Il brocardo, per definizione, cristallizza in poche parole un pensiero, un principio, una regola. L’interesse verso tali locuzioni latine deriva dall’attualità dei concetti da esse espressi, così che sia possibile adoperarli per fare riferimento a situazioni di vita quotidiana, a peculiarità caratteriali dell’individuo e persino a principi e istituti giuridici.
Ahimè, mai brocardo fu più rappresentativo della realtà odierna di quello che attribuisce il titolo al presente elaborato.
Tuttavia, la circostanza per cui in epoche remote fu coniata l’espressione “Riscuotere le tasse dai morti” impone di pensare che il problema connesso ad una eccessiva tassazione non ha origini recenti.
Ciò è dimostrato dalla presenza del brocardo in tre opere, la Retorica di Aristotele, la Geografia di Strabone e gli Adagia di Erasmo da Rotterdam.
Quest’ultimo, in particolare, lo utilizza con riferimento alle tasse dovute dai sudditi per compiere le più disparate attività di vita quotidiana.

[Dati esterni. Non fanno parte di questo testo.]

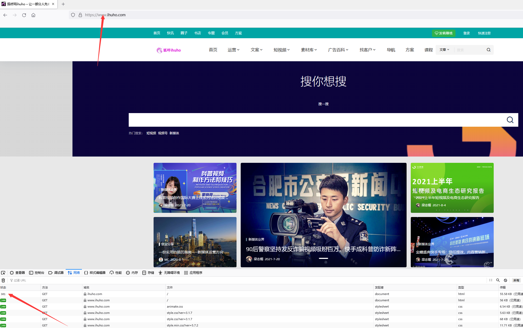Expand the 广告百科 navigation menu
This screenshot has width=523, height=328.
pos(338,50)

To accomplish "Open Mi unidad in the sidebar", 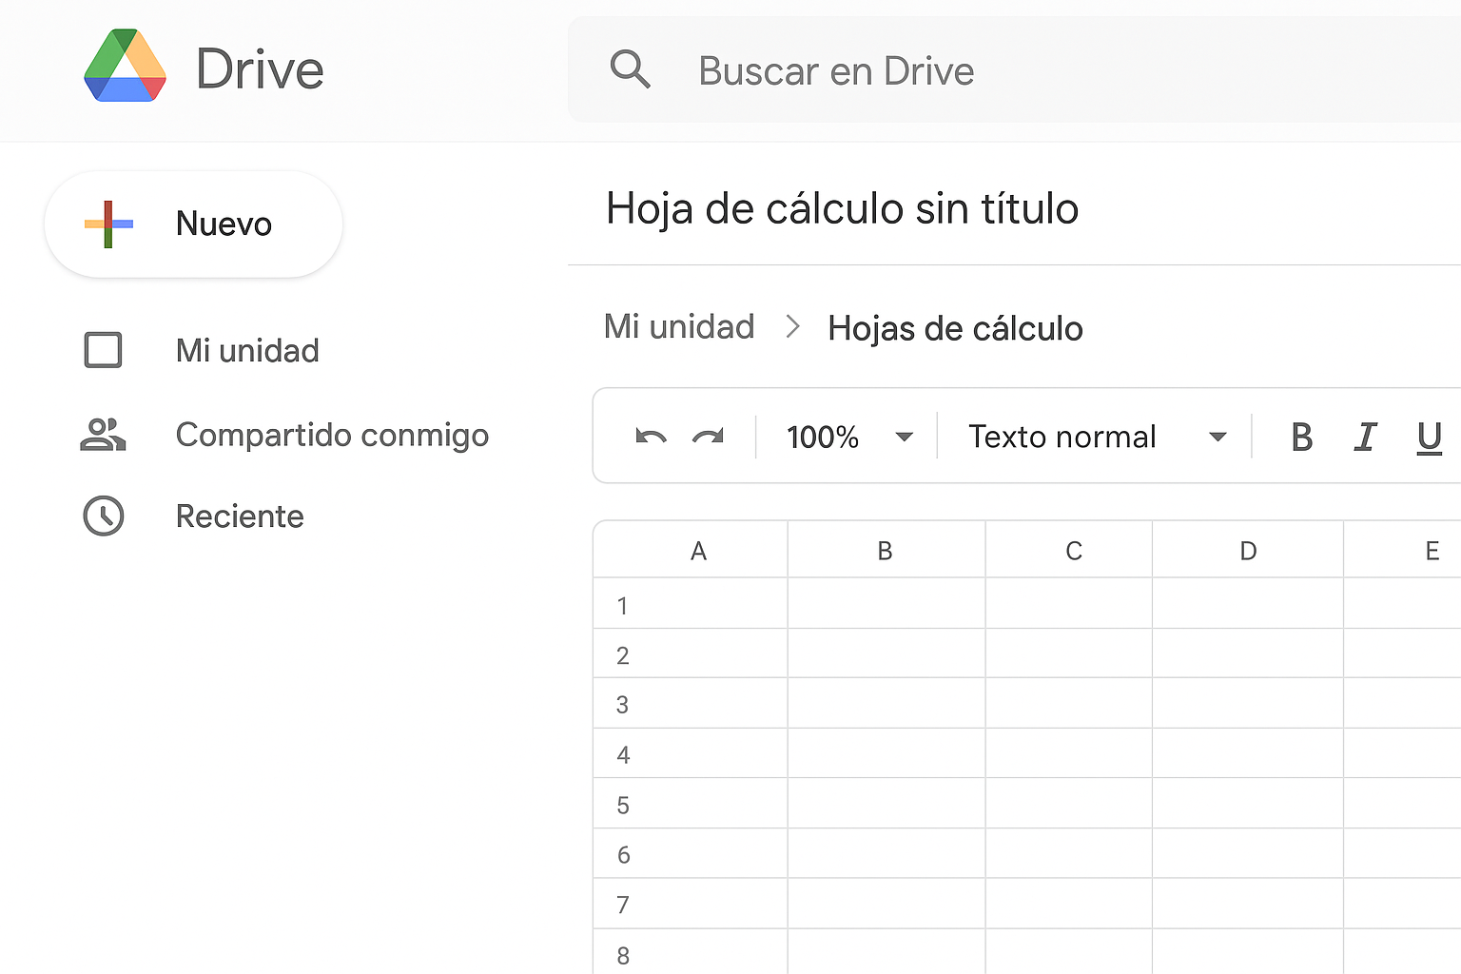I will point(247,350).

Ad esempio, un viaggiatore che fosse sbarcato in un porto avrebbe dovuto pagare un pedaggio al suo arrivo; inoltre, qualora per recarsi in città avesse avuto la necessità di attraversare un ponte, avrebbe dovuto pagare un altro pedaggio, a meno che non avesse preferito guadare il fiume a piedi!
Condizione di certo non migliore era quella in cui si trovava il contadino che, dopo aver arato con cura il proprio campo di grano, avrebbe dovuto pagare una tassa per poterlo raccogliere e un’altra per poterlo macinare.
L’allegoria dei governati rappresentati come individui ridotti pelle e ossa e dei governanti raffigurati come uomini grassi e sudici è sempre attuale.
Ma noi siamo fortunati, perché il nostro sistema tributario è informato a criteri di progressività!
Ciò vuol dire che il carico tributario cresce in misura più che proporzionale con il crescere della ricchezza imponibile.
In altre parole, più un soggetto è ricco e più paga (o dovrebbe farlo, a sua discrezione).
L’art. 53 della Costituzione sancisce anche il principio dell’universalità dell’imposta, che si ricava dall’utilizzo del pronome “tutti”: pertanto, chiunque realizzi i presupposti di legge necessari, sarà soggetto all’imposizione fiscale, a prescindere dal suo status di cittadino, straniero o apolide.
La norma costituzionale, inoltre, precisa che ognuno è tenuto a concorrere alle spese pubbliche in ragione della propria capacità contributiva. Chiaramente, anche tale principio è rivolto al legislatore che, nel determinare i tributi, deve tener conto della capacità contributiva dei soggetti passivi: in dottrina si è notato che essa funge, allora, sia come presupposto che come limite all’imposizione tributaria, oltre che come parametro per differenziare il prelievo tributario stesso.
Questi principi, nell’idea del legislatore costituente, sarebbero stati atti a rendere l’imposizione tributaria rispettosa, al tempo stesso, del principio di uguaglianza formale ma anche di quello sostanziale.
Ma se il sistema tributario è così equo, com’è possibile che si esiga il pagamento dei tributi anche dai defunti?
E’ presto detto: la scomparsa della persona fisica non produce l’estinzione del debito già sorto e non ancora estinto.
Agli eredi, tuttavia, non si trasmette la sanzione irrogata per il mancato versamento di tributi quando il de cuius era ancora in vita.
E’ evidente, allora, che passar a miglior vita non costituisce un valido escamotage per sfuggire al pagamento della gabella!!!